30th anniversary of the Woodstock Concert, 1999, Woodstock, NY. Photo: Chris Conroy.
Restaging is actually a form of sublimation: a purposeful forgetting of the initial intentions of an entire generation (Abramovic and her ego notwithstanding), and as well, a simulation of an anticommercial, preconsumerist culture. And what is simulation but a kind of yearning for simultaneity—the nostalgia of wanting to have experienced it
firsthand? Amelia Jones indexed this feeling theoretically, in 1997, discussing the haunting of performance art “in absentia”:
I was not yet three years old, living in central North Carolina, when Carolee Schneemann performed Meat Joy at the Festival of Free Expression in Paris in 1964; three when Yoko Ono performed Cut Piece in Kyoto; eight when Vito Acconci did his Push Ups in the sand at Jones Beach and Barbara T. Smith began her exploration of bodily experiences with her Ritual Meal performance in Los Angeles...This agenda forces me to put it up front: not having been there.
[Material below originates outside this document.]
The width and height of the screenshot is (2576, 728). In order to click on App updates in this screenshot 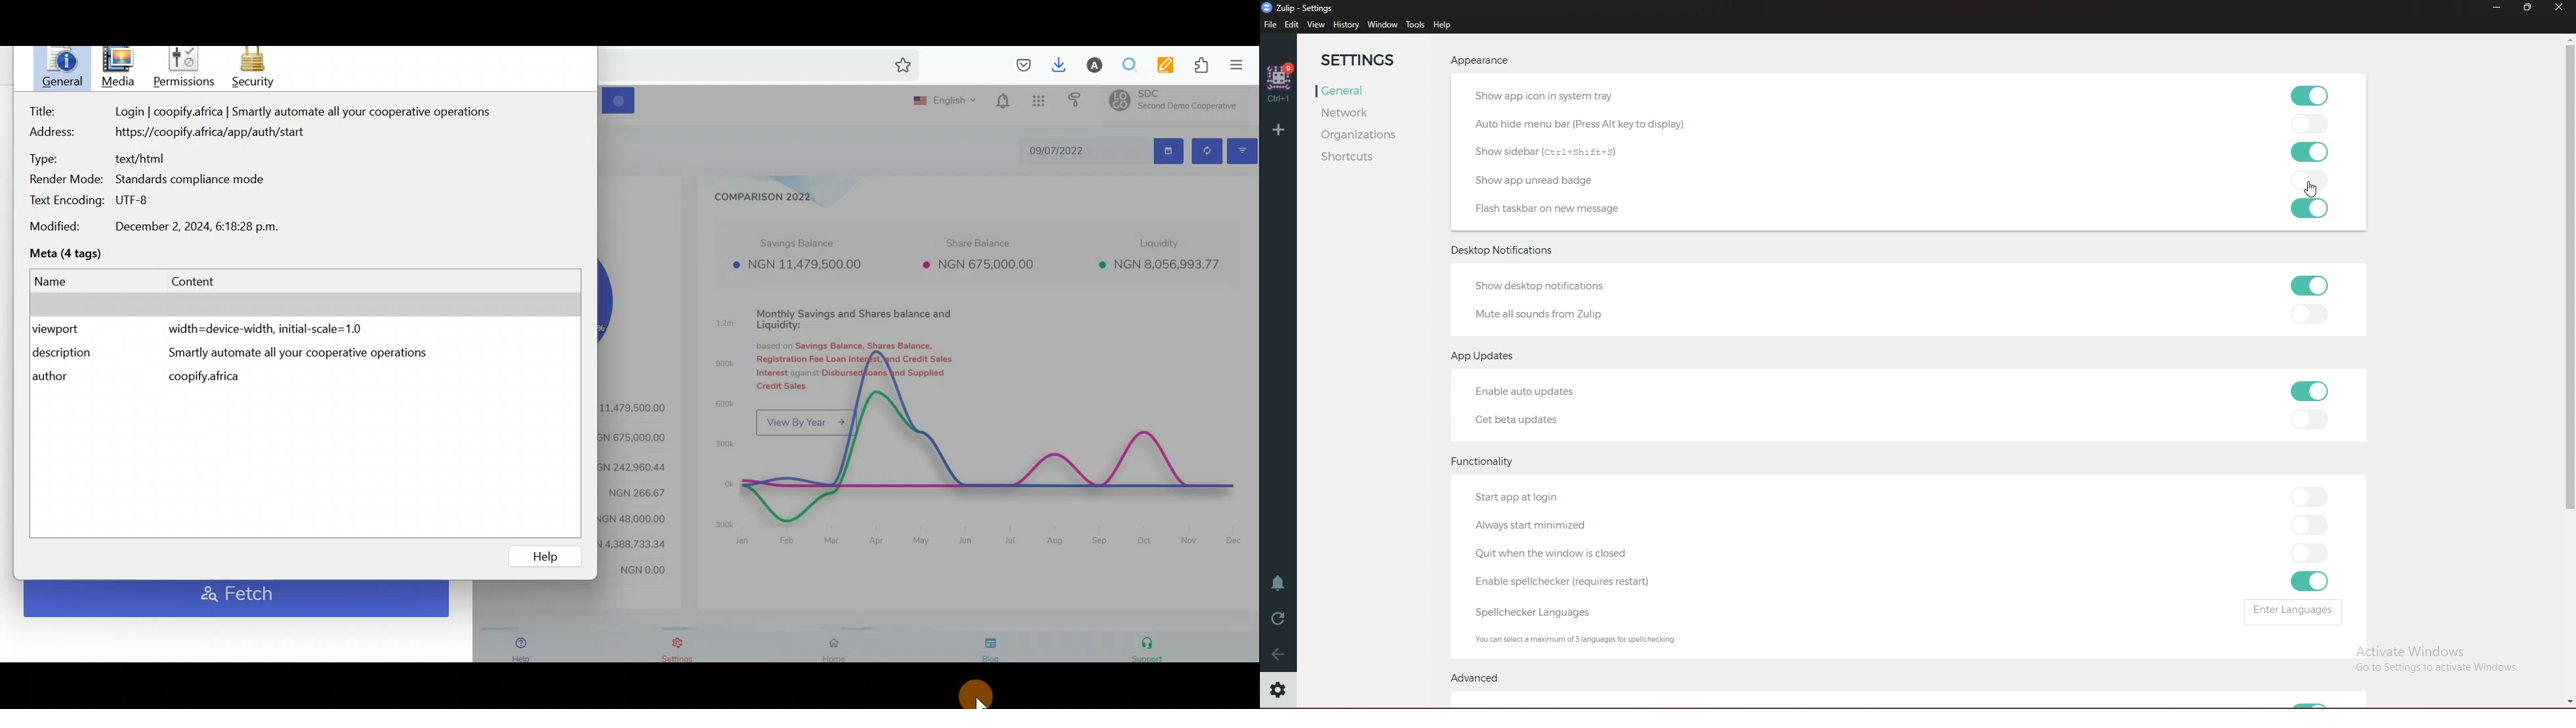, I will do `click(1489, 357)`.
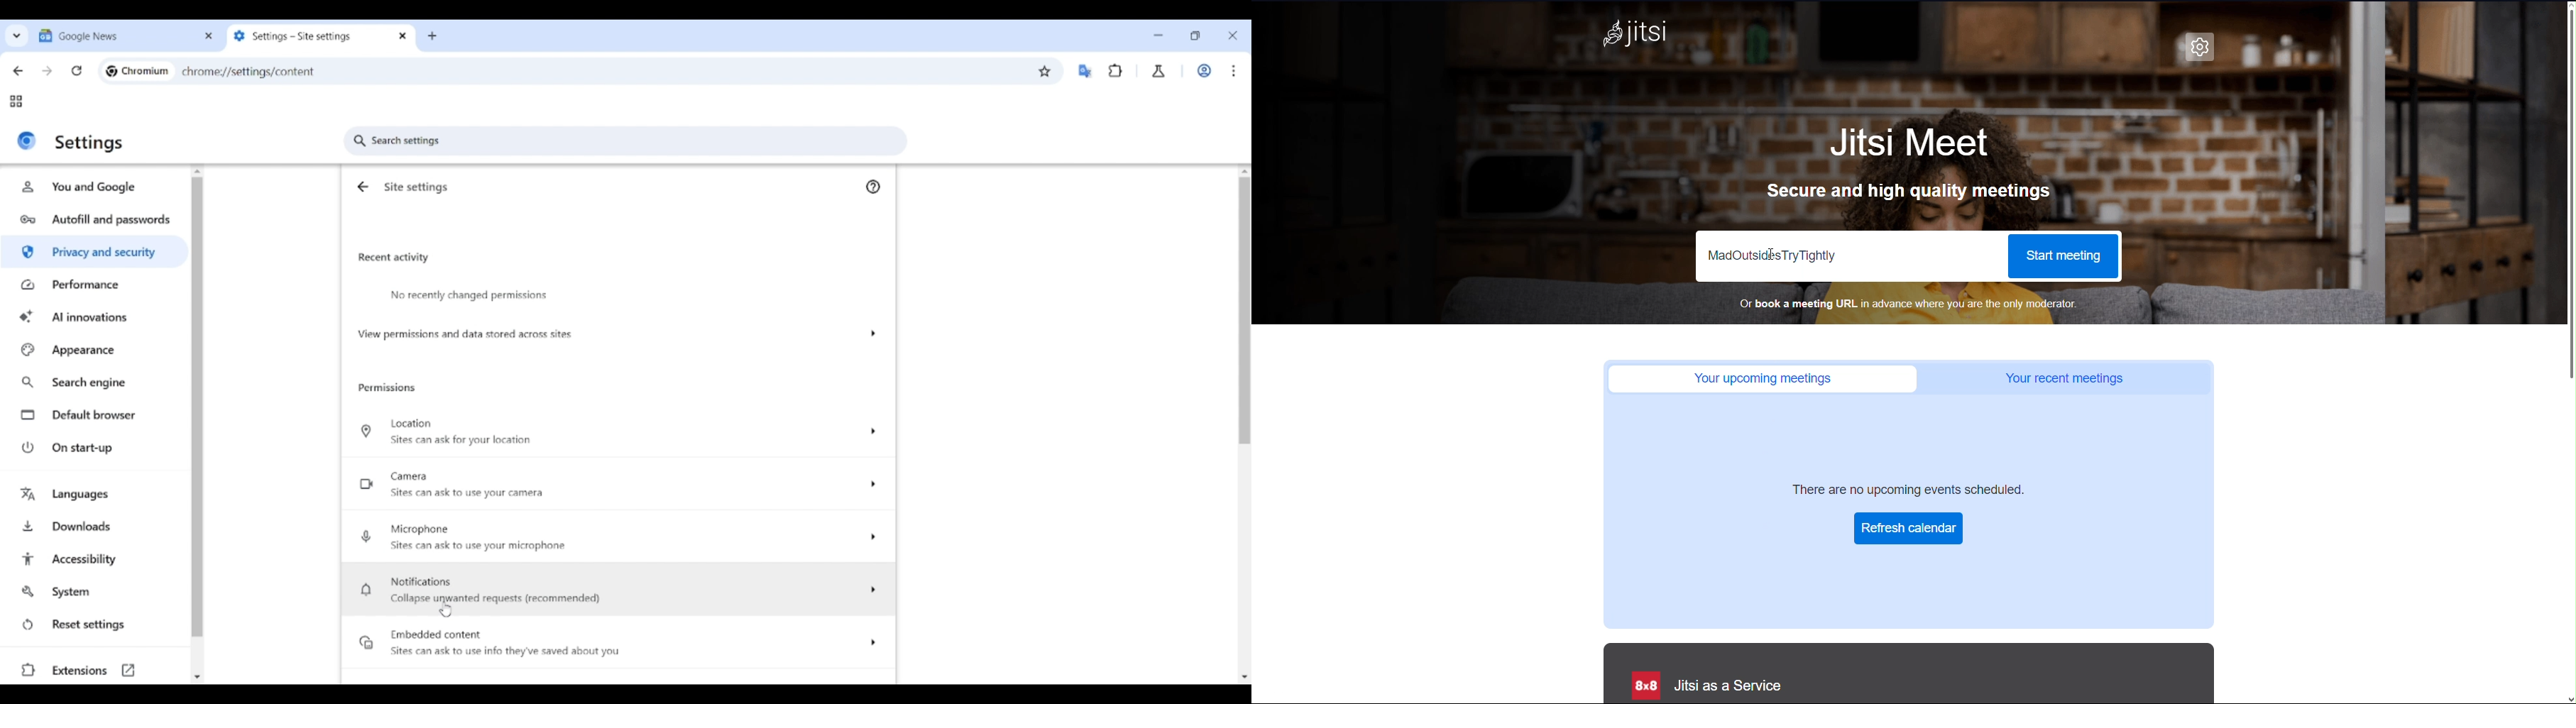  Describe the element at coordinates (94, 284) in the screenshot. I see `Performance ` at that location.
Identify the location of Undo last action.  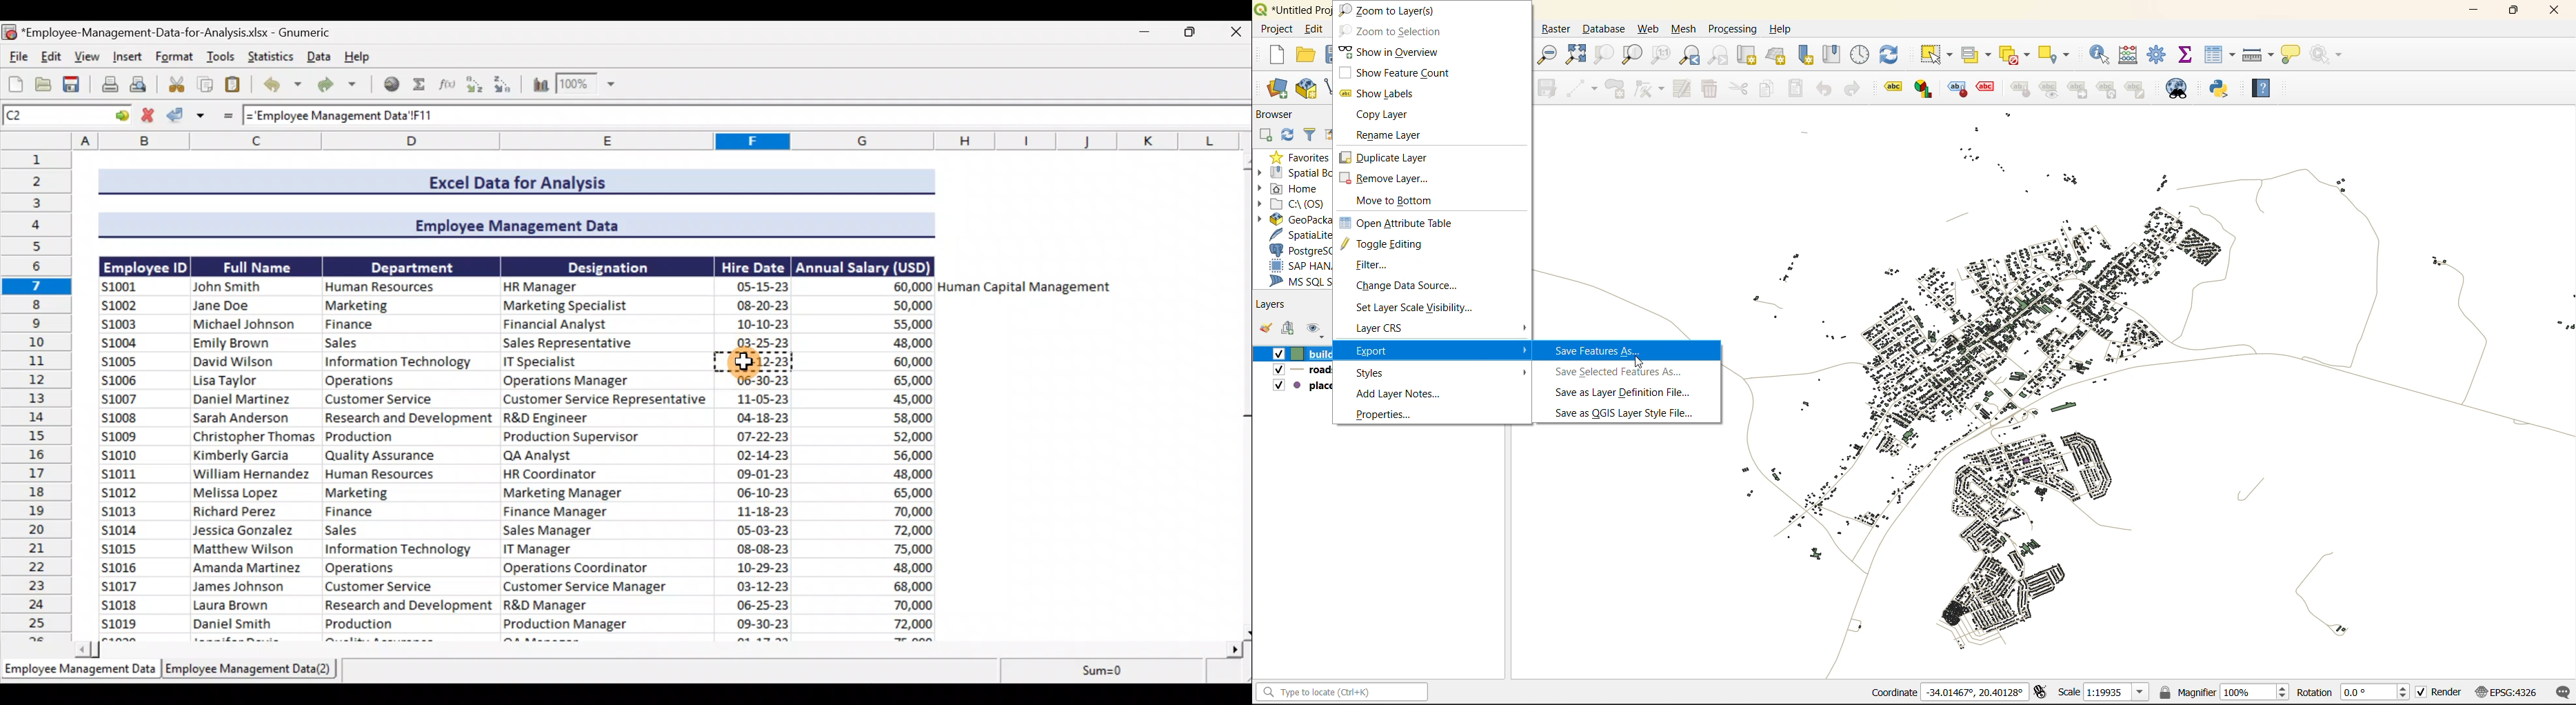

I feel for Amelia Jones, except that, born in the late 1970s, I am now two generations removed from the performances of the 1960s. Despite this distance, the decade has left an incredible nostalgia marked on my entire generation. We were marked with a longing for the social rebellion, radical politics, and utopian ideals that propelled the antiwar effort, sexual liberation and activist groups that aspired to an elimination of war, poverty, racism, nuclear weapons and social injustice. My generation grew up on these collective narratives that have continued to influence our own idea of what youth culture was, or what it should be. Many times we were just imitating what had already been, wearing bell-bottoms and smoking Indian cigarettes, renting French New Wave films at the local Blockbuster (remember those?), and buying the CD version of what some people’s parents already had on LPs in the basement. It is as blasphemous as it sounds, but it is my generation that attempted to restage its own version of Woodstock in 1999. For many of us, this is where the collective peace-and-love affair ended, and became, instead, the misdirected energy of attempting to go back.